◆ Tujuan Latihan 1
Jawab pertanyaan berikut berdasarkan tulisan tentang Bhinneka Tunggal Ika.
(a) Semboyan apa yang dicengkram kuat oleh kaki burung garuda?
(b) Kaset Gombloh berjudul apa yang disebut sebagai contoh lagu bernuansa nasionalisme?
(c) Apa saja tiga proses demokratisasi yang disebutkan?
◆ Tujuan Latihan 2
Salin kata demi kata bagian tulisan tentang Bhinneka Tunggal Ika dari "Mungkin terlalu jauh" sampai "rumput yang bergoyang?".

··· Kutipan Pilihan ···

Sunday, January 8, 2017

Mungkin terlalu jauh jika judulnya, Uruslah Sertifikat Kentut Anda, Jika Anda Tidak Mau Dipidanakan....


Mengikuti perkembangan belakangan ini, membuat kita harus merenungkan kembali makna berbangsa dan bernegara berdasarkan Pancasila yang menekankan pada semboyan yang dicengkram kuat oleh kaki burung garuda, BHINNEKA TUNGGAL IKA.
Apakah toleransi atas ke-bhinneka-an itu adalah sesuatu yang semu dan fiktif belaka? Terpaksa dan tidak tulus dari hati? Hanya agar “sekonyong-konyong” di mata dunia, kitalah bangsa yang paling berjasa ber-“telolet”? Mungkin hanya kita dan Tuhan yang tahu, apa yang ada dalam pikiran kita. Atau perlu kita pertanyakan pada rumput yang bergoyang?
Tak dapat kita tampik bahwa memang pada saat-saat menjelang terjadinya proses demokratisasi baik melalui pilpres, pilleg, ataupun pilkada, banyak terjadi hal-hal yang kita sendiri tidak mengetahui apa yang harus kita perbuat, mereka yang telah melakukannya-pun “tidak tahu apa yang mereka perbuat”. Inikah pesta demokrasi itu? Ataukah ini sebagai sebuah pertanda “musibah reformasi”? Dan bagaimana masa depan bangsa dan negara ini? Akankah kita simpan dengan rapi dan lebih dalam di rak, kaset-kaset Gombloh yang bernuansa nasionalisme, seperti Kebyar Kebyar? Mungkinkah sebagian di antara kita ini sudah setengah gila? Jika memang demikian, saya hanya berpesan, jangan gila-lah...
Terkadang geli bercampur geram kita melihat keadaan. Kemanakah sirna nurani embun pagi, yang biasanya ramah dari bangsa ini? Kita memang sudah ditakdirkan menjadi manusia-manusia yang sabar dan tidak gampang “terbakar”. Kita syukurilah itu, sebab jika tidak, maka kita-pun akan hangus di dalamnya. Bukan hanya dengan mereka yang memiliki perbedaan secara prinsip relatif jauh hal-hal begini terjadi, tetapi dengan kita yang sealiran-pun kerap hal seperti ini juga terjadi. Jika kita meniliknya semua dari sudut perbedaan, tentu antar saudara kembar-pun akan ada perbedaan. Sehingga akan ada celah untuk mengatakan bahwa si A1 dan A2 memang berbeda.

··· Cuplikan Data ···

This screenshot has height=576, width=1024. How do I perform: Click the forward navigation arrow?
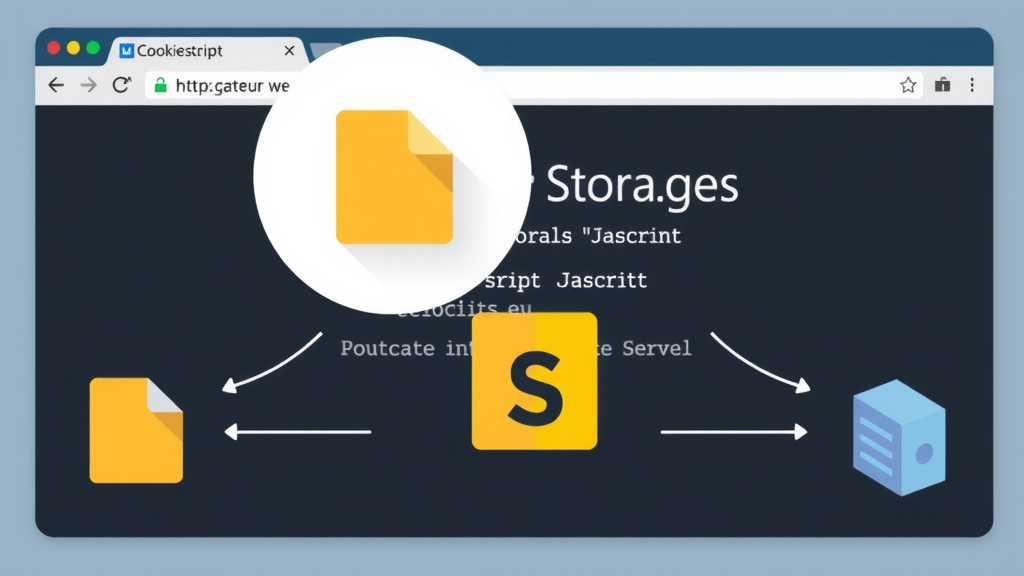click(88, 86)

···

◆ Jawaban Latihan 1
(a) BHINNEKA TUNGGAL IKA.
(b) Kebyar Kebyar.
(c) Pilpres, pilleg, dan pilkada.

◆ Jawaban Latihan 2
Mungkin terlalu jauh jika judulnya, Uruslah Sertifikat Kentut Anda, Jika Anda Tidak Mau Dipidanakan....


Mengikuti perkembangan belakangan ini, membuat kita harus merenungkan kembali makna berbangsa dan bernegara berdasarkan Pancasila yang menekankan pada semboyan yang dicengkram kuat oleh kaki burung garuda, BHINNEKA TUNGGAL IKA.
Apakah toleransi atas ke-bhinneka-an itu adalah sesuatu yang semu dan fiktif belaka? Terpaksa dan tidak tulus dari hati? Hanya agar “sekonyong-konyong” di mata dunia, kitalah bangsa yang paling berjasa ber-“telolet”? Mungkin hanya kita dan Tuhan yang tahu, apa yang ada dalam pikiran kita. Atau perlu kita pertanyakan pada rumput yang bergoyang?